HOLLYGOSSIP

Tuesday, January 22, 2013

Ryan Gosling featured in GQ Australia



via glooce



The world’s hottest actor, Ryan Gosling, tells us about dealing with fame and swimming with sharks. By now, Ryan Gosling should be on his fourth or fifth stint in rehab. At the very least he ought to be wearing an ankle bracelet. That’s the way it tends to be for former child stars. And make no mistake — that’s what he is; he started out like Britney, Christina and Justin, on The Mickey Mouse Club, aged 12. But today, a grown-up 32, there have been no sex tapes, no drug busts, no whiffs of scandal. Instead, he’s sharply dressed and well-groomed. He’s fit, and good at what he does for a living. He’s weirdly normal. Aside from being the coolest man on the planet.

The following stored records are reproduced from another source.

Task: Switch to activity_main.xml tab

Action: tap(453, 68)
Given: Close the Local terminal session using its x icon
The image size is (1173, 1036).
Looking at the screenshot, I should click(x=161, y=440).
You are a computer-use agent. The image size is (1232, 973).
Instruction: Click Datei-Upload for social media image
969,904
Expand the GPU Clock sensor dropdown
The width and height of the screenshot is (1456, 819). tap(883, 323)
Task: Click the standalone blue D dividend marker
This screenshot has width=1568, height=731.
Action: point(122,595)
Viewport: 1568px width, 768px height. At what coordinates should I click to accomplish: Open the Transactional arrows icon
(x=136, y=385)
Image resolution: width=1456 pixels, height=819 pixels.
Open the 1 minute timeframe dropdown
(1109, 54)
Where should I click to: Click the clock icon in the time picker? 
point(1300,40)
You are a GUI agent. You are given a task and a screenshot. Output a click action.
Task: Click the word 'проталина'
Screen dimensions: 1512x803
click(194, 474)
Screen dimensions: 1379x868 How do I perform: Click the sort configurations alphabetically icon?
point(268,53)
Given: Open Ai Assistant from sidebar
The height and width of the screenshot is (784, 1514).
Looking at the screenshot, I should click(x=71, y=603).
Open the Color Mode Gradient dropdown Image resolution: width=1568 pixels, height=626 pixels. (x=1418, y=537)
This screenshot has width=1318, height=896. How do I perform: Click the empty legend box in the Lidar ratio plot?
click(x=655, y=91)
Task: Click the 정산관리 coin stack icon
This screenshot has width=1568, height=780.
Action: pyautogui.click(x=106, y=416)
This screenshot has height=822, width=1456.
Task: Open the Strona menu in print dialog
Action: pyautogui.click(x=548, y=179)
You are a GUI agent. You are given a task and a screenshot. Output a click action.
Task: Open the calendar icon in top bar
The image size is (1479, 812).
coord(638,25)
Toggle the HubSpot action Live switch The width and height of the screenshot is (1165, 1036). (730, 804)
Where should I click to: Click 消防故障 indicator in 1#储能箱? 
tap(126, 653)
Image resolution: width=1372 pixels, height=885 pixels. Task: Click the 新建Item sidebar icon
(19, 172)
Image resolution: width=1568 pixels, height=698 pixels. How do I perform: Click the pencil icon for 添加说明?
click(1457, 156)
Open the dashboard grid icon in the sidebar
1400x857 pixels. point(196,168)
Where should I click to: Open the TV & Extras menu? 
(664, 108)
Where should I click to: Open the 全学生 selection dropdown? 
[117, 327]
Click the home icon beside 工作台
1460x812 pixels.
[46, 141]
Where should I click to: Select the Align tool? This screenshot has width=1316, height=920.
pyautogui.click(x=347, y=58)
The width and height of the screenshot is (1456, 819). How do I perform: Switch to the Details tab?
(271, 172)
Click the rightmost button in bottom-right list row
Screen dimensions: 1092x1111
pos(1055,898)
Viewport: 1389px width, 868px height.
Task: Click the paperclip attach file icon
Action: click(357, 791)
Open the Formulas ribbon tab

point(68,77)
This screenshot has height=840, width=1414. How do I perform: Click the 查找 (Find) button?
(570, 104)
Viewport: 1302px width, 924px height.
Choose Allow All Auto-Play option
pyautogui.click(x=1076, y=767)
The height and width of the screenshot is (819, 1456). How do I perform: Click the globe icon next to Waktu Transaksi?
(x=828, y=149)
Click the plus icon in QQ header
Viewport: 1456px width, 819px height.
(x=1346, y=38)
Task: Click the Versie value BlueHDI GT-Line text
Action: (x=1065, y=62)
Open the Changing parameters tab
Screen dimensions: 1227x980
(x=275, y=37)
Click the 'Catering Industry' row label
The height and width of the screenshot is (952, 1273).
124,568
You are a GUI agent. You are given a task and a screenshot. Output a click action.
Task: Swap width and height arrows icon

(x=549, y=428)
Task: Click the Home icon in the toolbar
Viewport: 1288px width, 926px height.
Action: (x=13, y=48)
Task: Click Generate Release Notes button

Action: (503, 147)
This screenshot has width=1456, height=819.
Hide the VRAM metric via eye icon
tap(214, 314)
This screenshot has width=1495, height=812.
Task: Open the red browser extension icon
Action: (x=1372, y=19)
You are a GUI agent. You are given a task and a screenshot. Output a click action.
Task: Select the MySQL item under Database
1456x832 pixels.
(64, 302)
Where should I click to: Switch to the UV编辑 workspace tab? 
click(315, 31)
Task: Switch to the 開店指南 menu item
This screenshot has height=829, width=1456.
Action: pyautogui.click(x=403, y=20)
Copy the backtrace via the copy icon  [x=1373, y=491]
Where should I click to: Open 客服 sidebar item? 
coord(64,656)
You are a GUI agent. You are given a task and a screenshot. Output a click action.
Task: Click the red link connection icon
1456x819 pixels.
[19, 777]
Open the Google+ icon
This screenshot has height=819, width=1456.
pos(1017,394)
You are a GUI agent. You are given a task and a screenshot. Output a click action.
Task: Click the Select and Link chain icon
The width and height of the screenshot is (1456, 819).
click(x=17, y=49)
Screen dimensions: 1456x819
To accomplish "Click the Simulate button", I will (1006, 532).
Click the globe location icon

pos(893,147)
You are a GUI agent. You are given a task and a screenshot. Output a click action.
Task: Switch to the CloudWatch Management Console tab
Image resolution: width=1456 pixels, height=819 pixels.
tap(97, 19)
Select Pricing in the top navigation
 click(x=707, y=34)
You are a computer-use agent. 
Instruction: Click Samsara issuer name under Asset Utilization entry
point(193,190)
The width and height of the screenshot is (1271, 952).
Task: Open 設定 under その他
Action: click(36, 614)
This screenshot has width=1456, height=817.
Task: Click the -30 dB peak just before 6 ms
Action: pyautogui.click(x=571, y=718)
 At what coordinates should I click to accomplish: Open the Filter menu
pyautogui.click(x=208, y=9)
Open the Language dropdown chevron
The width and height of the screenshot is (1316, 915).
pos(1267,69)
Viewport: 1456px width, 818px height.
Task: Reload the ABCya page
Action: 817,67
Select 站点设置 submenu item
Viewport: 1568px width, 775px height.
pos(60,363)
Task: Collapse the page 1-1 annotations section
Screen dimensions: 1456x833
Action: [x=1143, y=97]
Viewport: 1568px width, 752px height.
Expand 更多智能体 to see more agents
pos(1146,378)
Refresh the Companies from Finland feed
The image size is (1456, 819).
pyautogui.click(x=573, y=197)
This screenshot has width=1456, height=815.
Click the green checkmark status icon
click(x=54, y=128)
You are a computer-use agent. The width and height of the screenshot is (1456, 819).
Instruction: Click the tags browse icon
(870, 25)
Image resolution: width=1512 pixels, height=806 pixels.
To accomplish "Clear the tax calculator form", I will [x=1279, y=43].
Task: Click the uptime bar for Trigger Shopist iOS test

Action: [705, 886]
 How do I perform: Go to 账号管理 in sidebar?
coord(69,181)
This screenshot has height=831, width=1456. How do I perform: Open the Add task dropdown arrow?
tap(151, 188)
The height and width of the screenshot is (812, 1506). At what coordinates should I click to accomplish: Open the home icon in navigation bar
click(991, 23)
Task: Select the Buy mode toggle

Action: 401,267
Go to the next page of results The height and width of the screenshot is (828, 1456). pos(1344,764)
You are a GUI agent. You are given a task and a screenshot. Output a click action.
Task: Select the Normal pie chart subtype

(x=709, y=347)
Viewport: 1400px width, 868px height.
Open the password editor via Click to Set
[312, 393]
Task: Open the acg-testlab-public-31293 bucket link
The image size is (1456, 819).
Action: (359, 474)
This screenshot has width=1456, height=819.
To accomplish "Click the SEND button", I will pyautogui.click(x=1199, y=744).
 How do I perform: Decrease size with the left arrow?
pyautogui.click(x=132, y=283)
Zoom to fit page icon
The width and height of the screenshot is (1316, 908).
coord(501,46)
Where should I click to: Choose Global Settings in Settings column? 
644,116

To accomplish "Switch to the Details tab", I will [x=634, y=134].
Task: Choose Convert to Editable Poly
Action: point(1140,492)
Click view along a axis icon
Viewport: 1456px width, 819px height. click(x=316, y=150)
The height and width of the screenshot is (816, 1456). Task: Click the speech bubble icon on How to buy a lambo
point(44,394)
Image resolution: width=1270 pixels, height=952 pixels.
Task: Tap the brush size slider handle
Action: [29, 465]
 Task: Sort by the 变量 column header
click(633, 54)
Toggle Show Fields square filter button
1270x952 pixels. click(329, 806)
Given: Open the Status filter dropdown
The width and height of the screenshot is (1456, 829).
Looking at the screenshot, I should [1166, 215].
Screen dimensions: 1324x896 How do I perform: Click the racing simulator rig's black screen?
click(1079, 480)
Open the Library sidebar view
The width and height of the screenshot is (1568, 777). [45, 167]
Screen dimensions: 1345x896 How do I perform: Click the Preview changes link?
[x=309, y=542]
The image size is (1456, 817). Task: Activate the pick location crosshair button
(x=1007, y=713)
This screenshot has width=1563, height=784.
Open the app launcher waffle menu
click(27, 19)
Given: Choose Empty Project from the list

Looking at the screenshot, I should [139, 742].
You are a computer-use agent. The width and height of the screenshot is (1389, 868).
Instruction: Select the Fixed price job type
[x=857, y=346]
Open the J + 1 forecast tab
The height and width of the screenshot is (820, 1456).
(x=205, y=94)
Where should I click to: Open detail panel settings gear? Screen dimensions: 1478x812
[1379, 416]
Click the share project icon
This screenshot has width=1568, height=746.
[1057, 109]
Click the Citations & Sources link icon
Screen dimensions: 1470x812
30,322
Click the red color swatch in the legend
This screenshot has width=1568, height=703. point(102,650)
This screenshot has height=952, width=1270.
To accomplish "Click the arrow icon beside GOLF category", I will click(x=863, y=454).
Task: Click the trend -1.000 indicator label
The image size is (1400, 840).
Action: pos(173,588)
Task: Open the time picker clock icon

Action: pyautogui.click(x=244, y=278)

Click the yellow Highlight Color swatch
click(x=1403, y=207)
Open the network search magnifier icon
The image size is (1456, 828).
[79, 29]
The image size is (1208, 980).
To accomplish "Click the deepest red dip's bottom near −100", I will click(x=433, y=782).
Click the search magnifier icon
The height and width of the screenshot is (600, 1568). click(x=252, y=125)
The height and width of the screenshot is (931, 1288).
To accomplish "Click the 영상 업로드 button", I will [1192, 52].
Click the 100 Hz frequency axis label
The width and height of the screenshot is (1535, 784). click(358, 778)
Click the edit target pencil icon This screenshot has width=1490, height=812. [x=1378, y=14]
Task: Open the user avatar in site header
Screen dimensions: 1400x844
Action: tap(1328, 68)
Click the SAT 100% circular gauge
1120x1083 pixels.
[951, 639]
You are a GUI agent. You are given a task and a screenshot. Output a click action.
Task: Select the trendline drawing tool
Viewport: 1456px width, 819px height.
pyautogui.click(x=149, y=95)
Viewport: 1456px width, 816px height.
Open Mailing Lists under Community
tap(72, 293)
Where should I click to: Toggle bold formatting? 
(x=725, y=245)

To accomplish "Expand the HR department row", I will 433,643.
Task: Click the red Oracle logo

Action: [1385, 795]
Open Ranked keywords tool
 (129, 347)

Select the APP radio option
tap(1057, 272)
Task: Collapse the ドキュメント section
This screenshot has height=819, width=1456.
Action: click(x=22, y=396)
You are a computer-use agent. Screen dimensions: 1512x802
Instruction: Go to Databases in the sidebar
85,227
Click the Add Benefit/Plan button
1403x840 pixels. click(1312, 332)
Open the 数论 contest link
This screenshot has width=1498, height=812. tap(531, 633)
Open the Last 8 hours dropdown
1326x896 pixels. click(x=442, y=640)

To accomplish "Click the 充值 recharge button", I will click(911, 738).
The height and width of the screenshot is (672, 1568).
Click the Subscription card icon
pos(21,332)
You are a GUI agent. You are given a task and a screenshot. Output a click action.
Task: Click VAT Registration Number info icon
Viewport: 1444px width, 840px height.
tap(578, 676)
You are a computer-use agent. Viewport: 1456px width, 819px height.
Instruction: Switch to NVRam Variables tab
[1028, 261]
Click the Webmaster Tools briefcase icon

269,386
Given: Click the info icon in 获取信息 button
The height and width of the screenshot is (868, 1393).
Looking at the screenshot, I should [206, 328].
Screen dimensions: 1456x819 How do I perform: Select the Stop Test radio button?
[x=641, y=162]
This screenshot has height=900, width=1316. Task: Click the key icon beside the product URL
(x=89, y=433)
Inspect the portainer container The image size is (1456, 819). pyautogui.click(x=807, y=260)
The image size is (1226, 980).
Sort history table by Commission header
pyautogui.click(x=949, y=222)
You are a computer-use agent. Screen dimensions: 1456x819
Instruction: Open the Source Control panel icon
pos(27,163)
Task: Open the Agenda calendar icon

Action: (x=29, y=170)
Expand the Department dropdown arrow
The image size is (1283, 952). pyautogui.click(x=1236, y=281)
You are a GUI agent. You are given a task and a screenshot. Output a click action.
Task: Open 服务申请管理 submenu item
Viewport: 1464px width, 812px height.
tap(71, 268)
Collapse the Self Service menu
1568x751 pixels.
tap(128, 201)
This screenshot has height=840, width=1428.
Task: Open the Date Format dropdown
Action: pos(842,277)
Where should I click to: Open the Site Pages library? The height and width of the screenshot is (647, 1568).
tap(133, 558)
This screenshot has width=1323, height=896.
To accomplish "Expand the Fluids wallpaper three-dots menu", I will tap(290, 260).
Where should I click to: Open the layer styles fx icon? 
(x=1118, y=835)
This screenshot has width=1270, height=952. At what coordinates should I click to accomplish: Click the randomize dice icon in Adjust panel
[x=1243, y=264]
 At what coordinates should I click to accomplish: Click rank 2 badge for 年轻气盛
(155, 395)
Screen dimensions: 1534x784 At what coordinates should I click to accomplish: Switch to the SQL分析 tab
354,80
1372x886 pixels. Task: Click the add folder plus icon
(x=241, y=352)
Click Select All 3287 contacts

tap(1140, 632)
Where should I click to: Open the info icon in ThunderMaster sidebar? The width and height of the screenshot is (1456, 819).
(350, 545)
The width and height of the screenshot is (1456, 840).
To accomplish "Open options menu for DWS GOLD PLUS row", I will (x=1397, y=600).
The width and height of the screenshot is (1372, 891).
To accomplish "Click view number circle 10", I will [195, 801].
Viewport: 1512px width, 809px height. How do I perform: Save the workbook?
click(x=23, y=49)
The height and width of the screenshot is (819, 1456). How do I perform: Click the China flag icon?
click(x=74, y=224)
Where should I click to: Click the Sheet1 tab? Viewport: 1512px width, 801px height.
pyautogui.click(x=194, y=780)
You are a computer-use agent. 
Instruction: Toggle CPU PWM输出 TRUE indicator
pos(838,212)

We’ve had a hunch about this for some time, but it was confirmed recently when we launched a new GQ ad campaign, which went like this: ‘The ideal man doesn’t exist. His magazine? Absolutely.’ You may have seen it. Anyway, the day those ads went live, the emails started, along with the Facebook posts, tweets, bleets, whatever, from readers pointing out our mistake. Because of course the ideal man does exist. It’s Ryan Gosling.




“What?” says Gosling, when we tell him. “People actually got in touch to say that?”
Yes sir, they did. Because, as unlikely as it seems given that cheesy Mouseketeer beginning, he’s evolved into something entirely different: the kind of man who makes unexpected movie choices; who takes his dog, George, to yoga with him; who gets every outfit right without ever looking like he’s made an effort. The result is a unique cocktail that makes men envy him and women fall for him. It’s not bad going.

Today the only thing that’s less than ideal about the man is a touch of croakiness in his voice. Gosling’s been under the weather, and our interview has been shifted a couple of times, but don’t panic, it’s nothing serious. “It happens every time I finish a movie,” he explains in that slow, drawn-out, Brando-esque drawl that cloaks his Canadian-ness. “But I’m good, I’m good. I’m feeling top of the pops. How are you?” Oh, we’re fine. Thanks for asking."




The movie (currently without a name) that’s left him run down on this occasion
is one by director Terrence Malick, which he’s been filming in Texas with Michael Fassbender, Cate Blanchett and Natalie Portman. That’s set to hit cinemas later this year, but first up he stars in this month’s Gangster Squad as Jerry Wooters, a cop in late-’40s LA recruited for an off-the-book team tasked with taking back the city from the clutch of mobster Mickey Cohen, played by a chillingly shark-eyed Sean Penn.



Gosling has often found filming hard work, emotionally draining — not this time. “It was fun,” he says. “When I was a kid I was kind of obsessed with that movie Dick Tracy. Burger King had all this Dick Tracy stuff and I collected all of it, and
I had the posters and I watched it on a loop. Obviously this is a very different movie, but it seemed to have some of the sensibilities of that. So that was fun for me.” It shows. Dressed in a trilby, three-piece suit and shoulder holster, Gosling’s character is by far the best, calling women “sugar”, sipping on cocktails with umbrellas and nailing it at target practice even without taking the cigarette from his mouth. He’s also unsurpassed when it comes to the handling of a) his Zippo lighter, and b) Emma Stone. The film’s a well-written, colourful, violent blockbuster.

“Thanks,” he says, pausing. “I’ll have to take your word for it.”